Exercise details: Some of the lines below need repeating. Reproduce exactly those between the lines holding "Reset password via" and "Click the Add more recipients field", inclusive.

Records to use:

"""

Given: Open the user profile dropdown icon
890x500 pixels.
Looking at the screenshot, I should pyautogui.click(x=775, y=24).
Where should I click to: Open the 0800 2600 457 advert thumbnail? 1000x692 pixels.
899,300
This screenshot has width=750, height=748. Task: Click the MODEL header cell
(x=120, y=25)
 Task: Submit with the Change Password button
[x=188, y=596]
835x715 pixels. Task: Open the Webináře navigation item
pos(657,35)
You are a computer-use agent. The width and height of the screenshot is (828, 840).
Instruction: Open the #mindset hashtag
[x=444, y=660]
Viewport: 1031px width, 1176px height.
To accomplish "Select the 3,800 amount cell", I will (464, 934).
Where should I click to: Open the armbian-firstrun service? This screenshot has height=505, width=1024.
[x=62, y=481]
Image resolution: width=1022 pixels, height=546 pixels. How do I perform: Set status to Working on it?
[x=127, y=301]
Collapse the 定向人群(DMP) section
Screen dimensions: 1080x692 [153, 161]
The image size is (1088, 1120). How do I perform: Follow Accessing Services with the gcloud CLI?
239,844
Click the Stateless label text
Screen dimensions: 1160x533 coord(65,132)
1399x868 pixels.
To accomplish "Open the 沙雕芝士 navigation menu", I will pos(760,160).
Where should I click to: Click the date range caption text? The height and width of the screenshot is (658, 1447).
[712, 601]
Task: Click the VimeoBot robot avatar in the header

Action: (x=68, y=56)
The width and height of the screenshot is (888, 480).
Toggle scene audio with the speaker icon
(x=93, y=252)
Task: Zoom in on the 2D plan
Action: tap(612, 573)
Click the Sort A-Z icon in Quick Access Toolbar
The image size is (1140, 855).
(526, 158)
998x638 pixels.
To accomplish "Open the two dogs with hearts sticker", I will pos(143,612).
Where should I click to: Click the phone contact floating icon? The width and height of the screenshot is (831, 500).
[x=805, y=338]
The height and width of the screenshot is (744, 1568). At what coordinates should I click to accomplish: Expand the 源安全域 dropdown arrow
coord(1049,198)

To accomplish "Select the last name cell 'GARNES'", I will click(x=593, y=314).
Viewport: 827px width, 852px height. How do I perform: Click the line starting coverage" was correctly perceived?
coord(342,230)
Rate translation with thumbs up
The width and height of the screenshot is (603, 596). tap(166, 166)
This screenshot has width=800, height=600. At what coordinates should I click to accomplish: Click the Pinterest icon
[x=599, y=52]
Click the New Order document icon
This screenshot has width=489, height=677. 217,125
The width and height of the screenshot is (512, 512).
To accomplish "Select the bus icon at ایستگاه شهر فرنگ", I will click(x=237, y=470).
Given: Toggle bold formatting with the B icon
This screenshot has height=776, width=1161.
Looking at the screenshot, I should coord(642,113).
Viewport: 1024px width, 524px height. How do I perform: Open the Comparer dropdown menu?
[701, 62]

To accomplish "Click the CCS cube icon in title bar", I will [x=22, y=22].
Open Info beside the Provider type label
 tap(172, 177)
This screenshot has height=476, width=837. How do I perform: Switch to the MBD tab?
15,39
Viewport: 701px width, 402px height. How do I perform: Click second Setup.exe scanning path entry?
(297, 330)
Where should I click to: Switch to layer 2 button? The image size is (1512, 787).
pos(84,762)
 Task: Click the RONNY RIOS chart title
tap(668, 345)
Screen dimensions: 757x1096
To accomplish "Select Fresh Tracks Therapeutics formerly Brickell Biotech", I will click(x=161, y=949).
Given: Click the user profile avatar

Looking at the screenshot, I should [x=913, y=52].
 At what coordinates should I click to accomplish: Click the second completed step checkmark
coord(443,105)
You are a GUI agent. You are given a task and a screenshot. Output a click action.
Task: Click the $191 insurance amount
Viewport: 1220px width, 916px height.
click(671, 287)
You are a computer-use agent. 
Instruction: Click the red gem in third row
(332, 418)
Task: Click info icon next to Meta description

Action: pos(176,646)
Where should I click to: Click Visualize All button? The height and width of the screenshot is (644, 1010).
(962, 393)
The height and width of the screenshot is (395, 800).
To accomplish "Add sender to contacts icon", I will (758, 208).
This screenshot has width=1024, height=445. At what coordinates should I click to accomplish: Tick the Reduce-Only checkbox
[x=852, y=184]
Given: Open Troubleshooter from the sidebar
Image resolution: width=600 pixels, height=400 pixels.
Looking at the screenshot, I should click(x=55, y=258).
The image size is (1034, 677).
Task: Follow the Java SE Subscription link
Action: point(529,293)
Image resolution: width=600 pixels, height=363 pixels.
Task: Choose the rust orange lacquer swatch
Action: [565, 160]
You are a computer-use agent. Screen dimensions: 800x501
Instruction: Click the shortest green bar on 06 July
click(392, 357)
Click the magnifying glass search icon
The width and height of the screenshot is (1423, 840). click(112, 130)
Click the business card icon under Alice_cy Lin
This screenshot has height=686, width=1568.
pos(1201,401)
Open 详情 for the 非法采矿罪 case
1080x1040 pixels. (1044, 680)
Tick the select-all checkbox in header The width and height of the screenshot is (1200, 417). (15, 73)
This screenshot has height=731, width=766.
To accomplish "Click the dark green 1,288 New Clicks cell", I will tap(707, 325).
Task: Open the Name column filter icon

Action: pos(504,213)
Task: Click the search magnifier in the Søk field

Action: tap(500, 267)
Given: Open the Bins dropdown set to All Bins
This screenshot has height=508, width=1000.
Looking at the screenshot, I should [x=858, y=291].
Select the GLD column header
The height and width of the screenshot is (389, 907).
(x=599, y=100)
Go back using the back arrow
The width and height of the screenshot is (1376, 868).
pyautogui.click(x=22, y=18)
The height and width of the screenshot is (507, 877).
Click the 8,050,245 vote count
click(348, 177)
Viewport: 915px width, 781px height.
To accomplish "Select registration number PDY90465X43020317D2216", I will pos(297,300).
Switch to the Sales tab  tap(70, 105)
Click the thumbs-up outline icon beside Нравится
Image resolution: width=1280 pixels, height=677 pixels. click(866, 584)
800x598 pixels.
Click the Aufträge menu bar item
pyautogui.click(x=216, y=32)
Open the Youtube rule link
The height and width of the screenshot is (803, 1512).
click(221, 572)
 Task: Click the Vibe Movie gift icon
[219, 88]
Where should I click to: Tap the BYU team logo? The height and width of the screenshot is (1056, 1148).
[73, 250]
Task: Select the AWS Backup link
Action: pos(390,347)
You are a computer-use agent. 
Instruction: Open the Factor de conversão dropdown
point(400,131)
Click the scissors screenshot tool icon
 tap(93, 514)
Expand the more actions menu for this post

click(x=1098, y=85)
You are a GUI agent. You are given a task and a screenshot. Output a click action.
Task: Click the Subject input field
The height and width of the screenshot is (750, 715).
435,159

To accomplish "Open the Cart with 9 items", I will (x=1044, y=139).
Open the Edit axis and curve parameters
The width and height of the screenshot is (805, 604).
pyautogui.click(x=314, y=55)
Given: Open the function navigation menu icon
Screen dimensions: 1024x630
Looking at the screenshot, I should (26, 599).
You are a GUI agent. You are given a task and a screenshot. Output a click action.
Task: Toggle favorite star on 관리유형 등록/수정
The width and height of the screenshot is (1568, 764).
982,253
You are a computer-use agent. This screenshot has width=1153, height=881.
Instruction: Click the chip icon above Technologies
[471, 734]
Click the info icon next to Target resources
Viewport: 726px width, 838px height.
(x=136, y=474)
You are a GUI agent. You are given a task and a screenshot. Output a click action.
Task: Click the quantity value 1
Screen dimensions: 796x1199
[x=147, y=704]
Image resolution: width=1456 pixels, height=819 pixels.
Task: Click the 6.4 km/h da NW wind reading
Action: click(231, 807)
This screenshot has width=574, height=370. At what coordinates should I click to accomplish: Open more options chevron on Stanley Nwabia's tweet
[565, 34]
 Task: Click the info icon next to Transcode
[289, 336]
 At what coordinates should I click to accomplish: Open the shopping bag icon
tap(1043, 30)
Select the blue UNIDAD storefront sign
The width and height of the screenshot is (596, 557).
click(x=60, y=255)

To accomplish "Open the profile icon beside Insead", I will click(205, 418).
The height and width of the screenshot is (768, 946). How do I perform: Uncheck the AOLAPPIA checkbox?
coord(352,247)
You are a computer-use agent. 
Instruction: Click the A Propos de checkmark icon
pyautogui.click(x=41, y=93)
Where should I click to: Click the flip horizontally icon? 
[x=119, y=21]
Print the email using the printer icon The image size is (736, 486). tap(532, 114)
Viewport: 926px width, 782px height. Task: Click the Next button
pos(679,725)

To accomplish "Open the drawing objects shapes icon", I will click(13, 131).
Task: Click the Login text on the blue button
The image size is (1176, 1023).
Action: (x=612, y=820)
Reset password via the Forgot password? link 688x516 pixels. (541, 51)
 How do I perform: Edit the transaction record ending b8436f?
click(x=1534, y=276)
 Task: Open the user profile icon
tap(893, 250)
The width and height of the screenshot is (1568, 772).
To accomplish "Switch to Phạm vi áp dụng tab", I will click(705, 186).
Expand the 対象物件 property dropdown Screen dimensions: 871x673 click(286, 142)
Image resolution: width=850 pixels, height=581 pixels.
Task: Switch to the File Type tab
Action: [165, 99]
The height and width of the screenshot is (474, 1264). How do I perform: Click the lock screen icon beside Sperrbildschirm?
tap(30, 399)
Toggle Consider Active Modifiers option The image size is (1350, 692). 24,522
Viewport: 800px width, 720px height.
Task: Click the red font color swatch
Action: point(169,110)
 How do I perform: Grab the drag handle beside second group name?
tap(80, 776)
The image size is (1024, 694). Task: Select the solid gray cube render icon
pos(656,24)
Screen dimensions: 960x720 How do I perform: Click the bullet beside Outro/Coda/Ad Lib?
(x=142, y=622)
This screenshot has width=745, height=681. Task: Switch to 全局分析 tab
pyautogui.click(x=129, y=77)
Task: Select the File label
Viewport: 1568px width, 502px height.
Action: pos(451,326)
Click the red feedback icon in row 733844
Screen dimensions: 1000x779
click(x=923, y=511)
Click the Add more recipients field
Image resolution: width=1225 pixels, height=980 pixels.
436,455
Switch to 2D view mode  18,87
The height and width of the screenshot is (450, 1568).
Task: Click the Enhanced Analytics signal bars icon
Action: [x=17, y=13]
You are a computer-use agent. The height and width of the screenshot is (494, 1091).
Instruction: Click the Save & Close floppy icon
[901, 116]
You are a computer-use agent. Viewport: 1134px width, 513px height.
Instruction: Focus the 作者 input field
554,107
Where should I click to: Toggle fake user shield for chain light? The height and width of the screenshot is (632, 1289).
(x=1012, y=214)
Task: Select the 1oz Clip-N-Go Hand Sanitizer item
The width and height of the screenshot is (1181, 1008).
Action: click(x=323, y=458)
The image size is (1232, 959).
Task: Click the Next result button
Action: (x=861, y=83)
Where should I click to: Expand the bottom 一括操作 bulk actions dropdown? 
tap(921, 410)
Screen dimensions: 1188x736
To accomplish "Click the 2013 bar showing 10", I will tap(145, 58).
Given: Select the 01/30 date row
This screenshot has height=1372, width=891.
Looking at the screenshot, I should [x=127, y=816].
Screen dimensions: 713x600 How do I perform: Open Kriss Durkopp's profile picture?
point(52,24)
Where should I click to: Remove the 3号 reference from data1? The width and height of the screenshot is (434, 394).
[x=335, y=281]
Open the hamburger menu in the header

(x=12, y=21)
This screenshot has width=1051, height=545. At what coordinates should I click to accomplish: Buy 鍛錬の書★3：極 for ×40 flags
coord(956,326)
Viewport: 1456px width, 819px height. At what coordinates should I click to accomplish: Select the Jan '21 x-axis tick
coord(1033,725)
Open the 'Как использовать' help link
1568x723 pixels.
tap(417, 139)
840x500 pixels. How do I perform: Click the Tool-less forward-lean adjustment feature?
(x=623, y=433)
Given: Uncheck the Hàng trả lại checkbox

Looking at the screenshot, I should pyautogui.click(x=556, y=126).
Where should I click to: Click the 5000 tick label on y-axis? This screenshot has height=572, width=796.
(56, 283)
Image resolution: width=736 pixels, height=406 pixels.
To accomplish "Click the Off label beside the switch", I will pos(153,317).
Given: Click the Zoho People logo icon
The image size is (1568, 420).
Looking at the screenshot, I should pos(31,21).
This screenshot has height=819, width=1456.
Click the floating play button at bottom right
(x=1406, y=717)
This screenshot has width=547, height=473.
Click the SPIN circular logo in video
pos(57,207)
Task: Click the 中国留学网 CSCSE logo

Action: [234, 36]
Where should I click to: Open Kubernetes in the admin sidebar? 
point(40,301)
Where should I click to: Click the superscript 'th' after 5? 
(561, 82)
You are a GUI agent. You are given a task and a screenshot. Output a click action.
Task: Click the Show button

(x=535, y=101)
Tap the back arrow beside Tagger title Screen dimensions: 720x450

"""

Response to this exercise:
Reset password via the Forgot password? link 688x516 pixels. (541, 51)
 How do I perform: Edit the transaction record ending b8436f?
click(x=1534, y=276)
 Task: Open the user profile icon
tap(893, 250)
The width and height of the screenshot is (1568, 772).
To accomplish "Switch to Phạm vi áp dụng tab", I will click(705, 186).
Expand the 対象物件 property dropdown Screen dimensions: 871x673 click(286, 142)
Image resolution: width=850 pixels, height=581 pixels.
Task: Switch to the File Type tab
Action: [165, 99]
The height and width of the screenshot is (474, 1264). How do I perform: Click the lock screen icon beside Sperrbildschirm?
tap(30, 399)
Toggle Consider Active Modifiers option The image size is (1350, 692). 24,522
Viewport: 800px width, 720px height.
Task: Click the red font color swatch
Action: point(169,110)
 How do I perform: Grab the drag handle beside second group name?
tap(80, 776)
The image size is (1024, 694). Task: Select the solid gray cube render icon
pos(656,24)
Screen dimensions: 960x720 How do I perform: Click the bullet beside Outro/Coda/Ad Lib?
(x=142, y=622)
This screenshot has width=745, height=681. Task: Switch to 全局分析 tab
pyautogui.click(x=129, y=77)
Task: Select the File label
Viewport: 1568px width, 502px height.
Action: pos(451,326)
Click the red feedback icon in row 733844
Screen dimensions: 1000x779
click(x=923, y=511)
Click the Add more recipients field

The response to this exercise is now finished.